You will find this function already in lib.py. You will need to complete it before using it.

Opening Multiple Files

Use multiple context managers in one with statement when you need to open both input and output files simultaneously:

with gzip.open(input_path, "rt") as infile, open(output_path, "w") as outfile:
    # Process files
Removing Primer Sequences

Yoyu will implement a simple function to remove primer sequences. There are two possible primer sequences in the reads:

PRIMER_1 = "GGTTGTTTCCGCCCAGAGCT"
PRIMER_2 = "CTTTCTAATGGGCTT"
  • Not all reads will have primer sequences
  • If a read has a primer sequence, it will only ever be at the start of the read
  • A read will have either 0 or 1 primer sequences (in other words: both primers will never be found in the same read)

Write a function called maybe_strip_primer in lib.py that takes a SeqRecord and a list of primer sequences. This function should return a SeqRecord with any primer sequences removed, and if no primer sequence is present, the original SeqRecord should be returned.

Note: You can remove reads and quality scores from the beginning of a SeqRecord using the normal string slicing notation. See the biopython cookbook for details.

Note: If you remember learning about Illumina sequencing in your other classes, you might think this “primer trimming” is a bit weird. Just roll with it!

Checking Read Quality

For this project, a read is considered low quality if it has 25 or more bases whose Phred quality score is strictly less than 25.

In the lib.py file, write a function called is_quality_good that takes a SeqRecord and returns a boolean indicating whether the sequence is good quality or not. (Use the quality_scores function you defined in Part 1 to help you out.)

Requirements

Your completed miniproject should include:

  1. A Quarto notebook (miniproject_3_solution.qmd) with:
    1. Code for all three parts of the analysis
    2. Visualizations, interpretations, and discussions of your findings
    3. Comments explaining your approach
  2. A Python module (lib.py) containing helper functions

Follow all the guidelines mentioned above when writing those files!

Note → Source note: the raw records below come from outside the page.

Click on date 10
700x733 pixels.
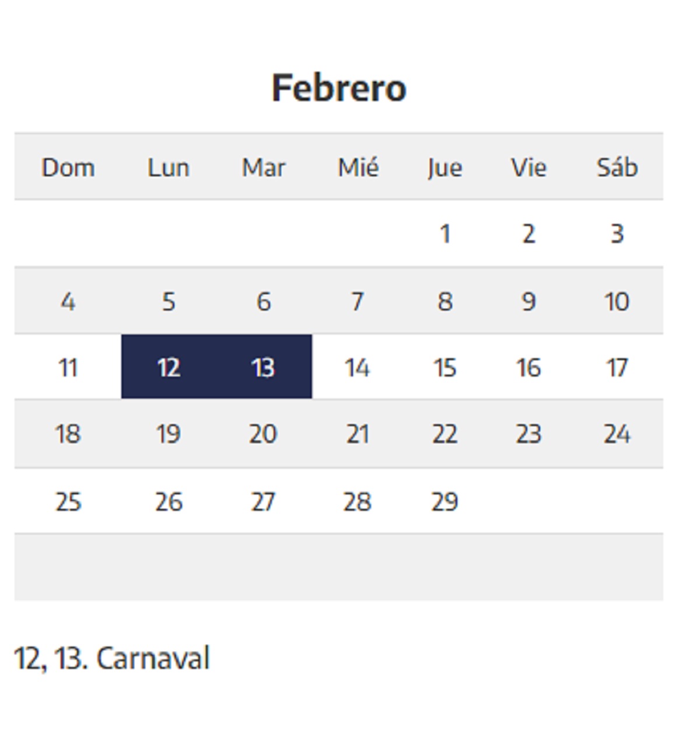pos(617,302)
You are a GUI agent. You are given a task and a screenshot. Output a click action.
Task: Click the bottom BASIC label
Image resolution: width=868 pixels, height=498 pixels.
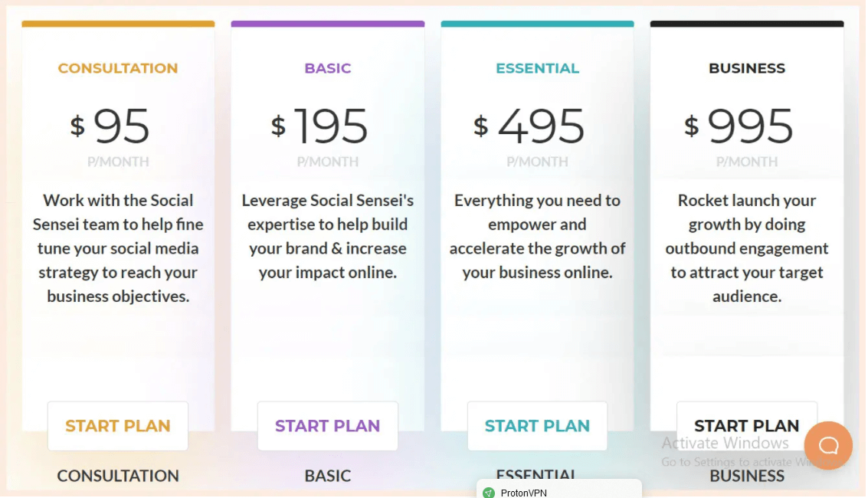(328, 476)
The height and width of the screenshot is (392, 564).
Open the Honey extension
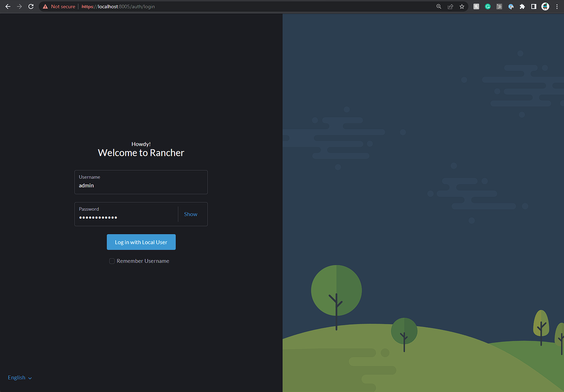pos(476,6)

The directory structure you should have at the end of the project should look something like this:

miniproject_3_ryan_moore/
├── lib.py
├── metadata.tsv
├── miniproject_3_instructions.qmd
├── miniproject_3_solution.qmd
└── reads
    ├── BAY_C1.filtered.fq
    ├── BAY_C1.fq.gz
    ├── BAY_C2.filtered.fq
    ├── BAY_C2.fq.gz
    ├── ... (more read files)

You will need to zip (or tar) that directory and upload the resulting zipped (or tar) file. (You can use zip or tar, whichever you’re most comfortable with.)

Please don’t make additional changes to this structure! You will need to leave the structure as is for me to be able to run your code. If you do not keep the structure as is, and if you do not adjust the top level directory with your name, I will return your project to you without additional comments until you correct it.

Also, remember that this is a miniproject, so you should be engaging meaningfully with the material and trying to discuss the results you find. Simply writing code with no exposition will not satisfy the requirements for the miniproject!

Good luck with your final miniproject!

Note: please let me know if you find any errors in this document!